Count the lines of the items below that contain the string "Home", with case taken into account. Reply with the number alone.

-- START RECORD SET --

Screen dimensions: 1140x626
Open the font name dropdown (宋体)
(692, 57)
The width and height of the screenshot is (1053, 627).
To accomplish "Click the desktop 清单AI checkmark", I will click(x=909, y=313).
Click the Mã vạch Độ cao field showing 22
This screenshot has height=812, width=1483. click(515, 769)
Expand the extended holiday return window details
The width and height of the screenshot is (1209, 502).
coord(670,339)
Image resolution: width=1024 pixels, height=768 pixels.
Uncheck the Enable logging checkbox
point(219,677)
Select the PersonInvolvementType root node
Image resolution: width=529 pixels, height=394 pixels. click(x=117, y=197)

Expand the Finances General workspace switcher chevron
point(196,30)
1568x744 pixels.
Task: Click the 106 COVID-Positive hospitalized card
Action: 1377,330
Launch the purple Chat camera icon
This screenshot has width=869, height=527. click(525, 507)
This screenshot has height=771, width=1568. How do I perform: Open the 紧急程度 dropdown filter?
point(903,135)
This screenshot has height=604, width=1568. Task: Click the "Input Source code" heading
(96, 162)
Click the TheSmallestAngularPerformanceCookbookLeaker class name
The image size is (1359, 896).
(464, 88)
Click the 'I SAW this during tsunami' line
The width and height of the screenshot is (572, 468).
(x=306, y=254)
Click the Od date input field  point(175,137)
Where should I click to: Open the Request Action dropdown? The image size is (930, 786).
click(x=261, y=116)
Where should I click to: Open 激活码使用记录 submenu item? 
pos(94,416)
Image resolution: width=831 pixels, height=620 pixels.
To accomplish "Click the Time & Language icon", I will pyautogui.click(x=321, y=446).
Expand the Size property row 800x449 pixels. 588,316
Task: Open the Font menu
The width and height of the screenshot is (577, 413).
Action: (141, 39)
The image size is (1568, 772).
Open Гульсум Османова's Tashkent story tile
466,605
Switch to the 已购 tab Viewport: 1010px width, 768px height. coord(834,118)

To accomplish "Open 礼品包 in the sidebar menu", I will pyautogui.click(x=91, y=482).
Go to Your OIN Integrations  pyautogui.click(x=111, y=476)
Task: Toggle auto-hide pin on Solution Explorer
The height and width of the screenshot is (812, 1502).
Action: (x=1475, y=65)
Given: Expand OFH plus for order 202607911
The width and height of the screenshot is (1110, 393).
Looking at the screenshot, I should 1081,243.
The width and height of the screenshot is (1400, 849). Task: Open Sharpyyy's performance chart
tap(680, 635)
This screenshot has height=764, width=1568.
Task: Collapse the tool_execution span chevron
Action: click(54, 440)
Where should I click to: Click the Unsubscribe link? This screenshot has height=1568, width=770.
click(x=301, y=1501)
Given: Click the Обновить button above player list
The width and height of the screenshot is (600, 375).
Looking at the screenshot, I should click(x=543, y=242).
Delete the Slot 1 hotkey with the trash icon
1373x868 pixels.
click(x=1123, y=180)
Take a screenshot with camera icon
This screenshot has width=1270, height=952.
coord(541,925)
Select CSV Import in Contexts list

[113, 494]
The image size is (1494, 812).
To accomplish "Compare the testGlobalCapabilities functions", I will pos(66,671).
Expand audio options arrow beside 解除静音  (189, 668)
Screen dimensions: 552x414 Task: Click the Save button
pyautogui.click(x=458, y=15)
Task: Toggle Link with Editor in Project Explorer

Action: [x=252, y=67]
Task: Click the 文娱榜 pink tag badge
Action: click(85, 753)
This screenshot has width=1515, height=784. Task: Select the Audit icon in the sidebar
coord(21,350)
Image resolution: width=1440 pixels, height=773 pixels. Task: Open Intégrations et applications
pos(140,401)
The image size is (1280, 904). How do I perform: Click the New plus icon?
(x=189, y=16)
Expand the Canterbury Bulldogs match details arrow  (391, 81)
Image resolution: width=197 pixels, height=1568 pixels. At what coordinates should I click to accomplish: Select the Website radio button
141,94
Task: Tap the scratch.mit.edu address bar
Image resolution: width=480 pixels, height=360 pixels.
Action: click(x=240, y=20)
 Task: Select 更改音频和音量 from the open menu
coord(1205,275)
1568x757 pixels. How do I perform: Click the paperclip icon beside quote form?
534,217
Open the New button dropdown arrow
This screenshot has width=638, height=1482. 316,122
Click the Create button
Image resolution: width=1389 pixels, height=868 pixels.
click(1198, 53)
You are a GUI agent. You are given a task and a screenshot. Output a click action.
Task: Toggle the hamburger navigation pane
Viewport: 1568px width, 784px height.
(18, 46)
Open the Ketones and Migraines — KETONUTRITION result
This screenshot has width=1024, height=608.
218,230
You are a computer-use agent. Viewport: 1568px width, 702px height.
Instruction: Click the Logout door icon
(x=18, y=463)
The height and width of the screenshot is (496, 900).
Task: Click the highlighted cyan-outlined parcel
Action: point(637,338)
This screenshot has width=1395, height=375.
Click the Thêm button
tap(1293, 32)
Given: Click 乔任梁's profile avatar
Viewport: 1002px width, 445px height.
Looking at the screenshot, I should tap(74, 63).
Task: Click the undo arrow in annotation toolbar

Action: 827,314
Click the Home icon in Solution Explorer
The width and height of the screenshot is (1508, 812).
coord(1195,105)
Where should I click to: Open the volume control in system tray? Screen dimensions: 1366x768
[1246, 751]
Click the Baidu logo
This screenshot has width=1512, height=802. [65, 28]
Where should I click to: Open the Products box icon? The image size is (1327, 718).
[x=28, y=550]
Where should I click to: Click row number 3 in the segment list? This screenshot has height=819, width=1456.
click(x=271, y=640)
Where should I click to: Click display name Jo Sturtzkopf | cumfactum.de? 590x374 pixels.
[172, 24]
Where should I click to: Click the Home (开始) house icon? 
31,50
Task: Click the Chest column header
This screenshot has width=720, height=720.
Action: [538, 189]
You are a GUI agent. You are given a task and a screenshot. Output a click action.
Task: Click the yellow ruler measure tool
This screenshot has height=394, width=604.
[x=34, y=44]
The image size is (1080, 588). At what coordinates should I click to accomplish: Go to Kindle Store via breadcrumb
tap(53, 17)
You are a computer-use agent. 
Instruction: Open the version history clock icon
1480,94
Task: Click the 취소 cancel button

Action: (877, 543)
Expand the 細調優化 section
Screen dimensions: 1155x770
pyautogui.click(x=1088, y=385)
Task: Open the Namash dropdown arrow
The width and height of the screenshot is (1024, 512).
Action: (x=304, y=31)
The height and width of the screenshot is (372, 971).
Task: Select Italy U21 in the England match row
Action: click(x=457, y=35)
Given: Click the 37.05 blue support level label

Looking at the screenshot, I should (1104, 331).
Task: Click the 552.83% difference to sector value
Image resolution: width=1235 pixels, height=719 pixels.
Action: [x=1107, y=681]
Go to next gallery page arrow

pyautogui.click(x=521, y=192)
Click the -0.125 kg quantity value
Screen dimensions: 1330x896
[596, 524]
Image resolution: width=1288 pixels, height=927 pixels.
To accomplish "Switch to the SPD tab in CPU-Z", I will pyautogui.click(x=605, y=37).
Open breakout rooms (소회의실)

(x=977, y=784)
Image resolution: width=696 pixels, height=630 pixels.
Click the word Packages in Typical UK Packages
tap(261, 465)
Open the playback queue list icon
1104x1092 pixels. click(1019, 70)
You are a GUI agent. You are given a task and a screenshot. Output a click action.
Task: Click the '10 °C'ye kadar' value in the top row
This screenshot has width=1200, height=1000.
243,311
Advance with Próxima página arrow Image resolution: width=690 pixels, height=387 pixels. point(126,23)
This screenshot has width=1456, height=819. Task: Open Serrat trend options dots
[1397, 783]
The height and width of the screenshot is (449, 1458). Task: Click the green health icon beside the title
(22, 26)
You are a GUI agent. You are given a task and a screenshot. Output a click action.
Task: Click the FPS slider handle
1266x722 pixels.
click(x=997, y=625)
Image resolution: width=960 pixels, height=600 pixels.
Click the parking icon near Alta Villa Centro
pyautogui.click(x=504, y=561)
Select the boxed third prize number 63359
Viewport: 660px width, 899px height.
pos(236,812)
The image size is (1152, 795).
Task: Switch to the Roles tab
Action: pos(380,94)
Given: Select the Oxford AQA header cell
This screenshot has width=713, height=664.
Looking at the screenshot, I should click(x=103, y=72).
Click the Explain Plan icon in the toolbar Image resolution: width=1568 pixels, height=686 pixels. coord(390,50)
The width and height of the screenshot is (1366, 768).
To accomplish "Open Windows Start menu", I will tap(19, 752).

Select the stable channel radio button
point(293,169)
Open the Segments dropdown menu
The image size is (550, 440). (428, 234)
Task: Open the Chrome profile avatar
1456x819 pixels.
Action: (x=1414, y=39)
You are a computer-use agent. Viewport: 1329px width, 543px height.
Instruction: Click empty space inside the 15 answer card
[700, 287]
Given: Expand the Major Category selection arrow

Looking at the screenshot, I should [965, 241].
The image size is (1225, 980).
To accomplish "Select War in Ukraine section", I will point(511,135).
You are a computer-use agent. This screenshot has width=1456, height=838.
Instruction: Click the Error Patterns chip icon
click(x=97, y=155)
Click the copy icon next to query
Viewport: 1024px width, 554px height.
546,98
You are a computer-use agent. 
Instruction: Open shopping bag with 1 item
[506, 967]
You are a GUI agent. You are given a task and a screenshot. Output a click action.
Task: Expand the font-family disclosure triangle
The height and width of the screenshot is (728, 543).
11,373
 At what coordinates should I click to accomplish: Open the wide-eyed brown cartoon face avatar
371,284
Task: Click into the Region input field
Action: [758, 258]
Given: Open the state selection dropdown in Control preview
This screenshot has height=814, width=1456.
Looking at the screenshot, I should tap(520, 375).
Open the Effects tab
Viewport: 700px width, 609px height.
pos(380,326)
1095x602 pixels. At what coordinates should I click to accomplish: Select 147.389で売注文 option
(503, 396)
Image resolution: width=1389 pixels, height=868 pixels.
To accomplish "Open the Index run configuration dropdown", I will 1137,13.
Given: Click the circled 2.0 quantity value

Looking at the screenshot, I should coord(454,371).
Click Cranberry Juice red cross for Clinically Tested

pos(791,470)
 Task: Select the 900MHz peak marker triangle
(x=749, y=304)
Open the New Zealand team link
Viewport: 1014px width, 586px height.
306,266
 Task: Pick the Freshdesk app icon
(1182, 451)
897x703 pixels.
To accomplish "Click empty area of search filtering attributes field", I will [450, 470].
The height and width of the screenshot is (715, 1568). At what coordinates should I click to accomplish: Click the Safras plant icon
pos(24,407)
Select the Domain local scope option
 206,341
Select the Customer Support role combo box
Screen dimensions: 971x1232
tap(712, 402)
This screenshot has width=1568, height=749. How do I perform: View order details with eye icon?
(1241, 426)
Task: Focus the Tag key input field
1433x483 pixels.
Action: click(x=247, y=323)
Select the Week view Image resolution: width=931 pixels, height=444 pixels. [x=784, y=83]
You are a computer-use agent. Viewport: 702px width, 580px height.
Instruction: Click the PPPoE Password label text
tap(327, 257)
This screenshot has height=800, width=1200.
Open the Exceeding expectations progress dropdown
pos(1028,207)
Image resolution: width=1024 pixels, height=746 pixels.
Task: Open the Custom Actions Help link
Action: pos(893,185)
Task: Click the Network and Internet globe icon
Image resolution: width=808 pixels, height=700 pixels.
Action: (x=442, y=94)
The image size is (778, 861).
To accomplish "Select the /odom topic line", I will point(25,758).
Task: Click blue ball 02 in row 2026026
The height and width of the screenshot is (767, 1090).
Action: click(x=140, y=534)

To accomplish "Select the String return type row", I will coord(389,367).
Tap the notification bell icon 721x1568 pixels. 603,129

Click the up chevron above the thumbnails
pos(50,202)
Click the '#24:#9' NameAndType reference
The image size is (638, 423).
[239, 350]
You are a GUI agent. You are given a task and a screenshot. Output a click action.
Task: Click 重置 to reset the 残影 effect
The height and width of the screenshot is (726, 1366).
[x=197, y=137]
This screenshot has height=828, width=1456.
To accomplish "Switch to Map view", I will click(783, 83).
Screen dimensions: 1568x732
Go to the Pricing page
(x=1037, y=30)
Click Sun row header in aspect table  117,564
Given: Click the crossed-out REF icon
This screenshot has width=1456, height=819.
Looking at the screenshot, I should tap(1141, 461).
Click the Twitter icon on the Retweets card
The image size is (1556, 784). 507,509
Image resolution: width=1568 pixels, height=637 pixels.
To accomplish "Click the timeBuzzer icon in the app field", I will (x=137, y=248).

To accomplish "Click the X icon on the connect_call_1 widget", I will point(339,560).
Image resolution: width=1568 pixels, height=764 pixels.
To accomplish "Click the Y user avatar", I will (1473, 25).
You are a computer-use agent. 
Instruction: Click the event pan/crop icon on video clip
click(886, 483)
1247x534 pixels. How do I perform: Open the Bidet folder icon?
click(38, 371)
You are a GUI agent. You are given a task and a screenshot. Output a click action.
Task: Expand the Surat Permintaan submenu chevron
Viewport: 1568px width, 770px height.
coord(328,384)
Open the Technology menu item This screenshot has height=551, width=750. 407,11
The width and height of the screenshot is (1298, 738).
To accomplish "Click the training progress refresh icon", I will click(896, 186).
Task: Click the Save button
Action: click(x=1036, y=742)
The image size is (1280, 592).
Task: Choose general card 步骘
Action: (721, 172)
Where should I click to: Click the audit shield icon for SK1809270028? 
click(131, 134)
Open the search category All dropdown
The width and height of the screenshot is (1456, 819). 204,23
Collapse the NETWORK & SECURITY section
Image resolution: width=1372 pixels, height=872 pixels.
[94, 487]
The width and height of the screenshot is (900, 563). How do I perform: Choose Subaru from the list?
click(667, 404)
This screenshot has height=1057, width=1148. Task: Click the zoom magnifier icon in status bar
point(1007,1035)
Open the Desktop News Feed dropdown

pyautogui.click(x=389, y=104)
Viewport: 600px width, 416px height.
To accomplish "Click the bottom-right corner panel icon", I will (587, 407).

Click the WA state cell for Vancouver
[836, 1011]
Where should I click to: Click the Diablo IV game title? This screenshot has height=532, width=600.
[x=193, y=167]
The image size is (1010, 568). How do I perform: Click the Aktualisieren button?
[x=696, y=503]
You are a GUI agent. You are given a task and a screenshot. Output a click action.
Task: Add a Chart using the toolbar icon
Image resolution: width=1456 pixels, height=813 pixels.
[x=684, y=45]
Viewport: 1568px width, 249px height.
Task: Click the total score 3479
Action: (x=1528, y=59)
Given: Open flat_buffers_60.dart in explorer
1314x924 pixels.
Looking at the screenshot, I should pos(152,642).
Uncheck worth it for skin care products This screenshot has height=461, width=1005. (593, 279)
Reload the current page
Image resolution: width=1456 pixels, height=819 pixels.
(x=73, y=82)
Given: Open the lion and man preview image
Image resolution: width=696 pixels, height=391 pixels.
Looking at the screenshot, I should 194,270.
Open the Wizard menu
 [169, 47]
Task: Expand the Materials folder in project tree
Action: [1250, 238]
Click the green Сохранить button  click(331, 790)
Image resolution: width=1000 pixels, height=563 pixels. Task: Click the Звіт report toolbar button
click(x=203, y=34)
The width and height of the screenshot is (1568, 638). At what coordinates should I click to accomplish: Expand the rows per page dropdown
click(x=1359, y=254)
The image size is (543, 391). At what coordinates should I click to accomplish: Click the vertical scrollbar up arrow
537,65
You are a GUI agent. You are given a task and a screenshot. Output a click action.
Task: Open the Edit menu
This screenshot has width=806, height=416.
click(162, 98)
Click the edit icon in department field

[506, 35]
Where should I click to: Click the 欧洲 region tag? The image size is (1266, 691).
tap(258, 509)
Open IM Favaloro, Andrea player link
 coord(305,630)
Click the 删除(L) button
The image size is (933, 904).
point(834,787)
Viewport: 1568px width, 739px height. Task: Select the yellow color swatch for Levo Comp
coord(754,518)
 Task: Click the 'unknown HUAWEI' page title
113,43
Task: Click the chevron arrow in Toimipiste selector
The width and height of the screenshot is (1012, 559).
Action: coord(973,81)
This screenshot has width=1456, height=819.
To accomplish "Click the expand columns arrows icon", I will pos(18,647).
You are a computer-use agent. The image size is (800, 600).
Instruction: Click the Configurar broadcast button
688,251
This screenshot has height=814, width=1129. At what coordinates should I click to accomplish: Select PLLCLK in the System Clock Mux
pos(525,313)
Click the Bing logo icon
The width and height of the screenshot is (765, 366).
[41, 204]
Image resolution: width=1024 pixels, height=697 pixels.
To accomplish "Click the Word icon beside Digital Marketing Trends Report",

-- END RECORD SET --

OUTPUT OF THE EXERCISE
2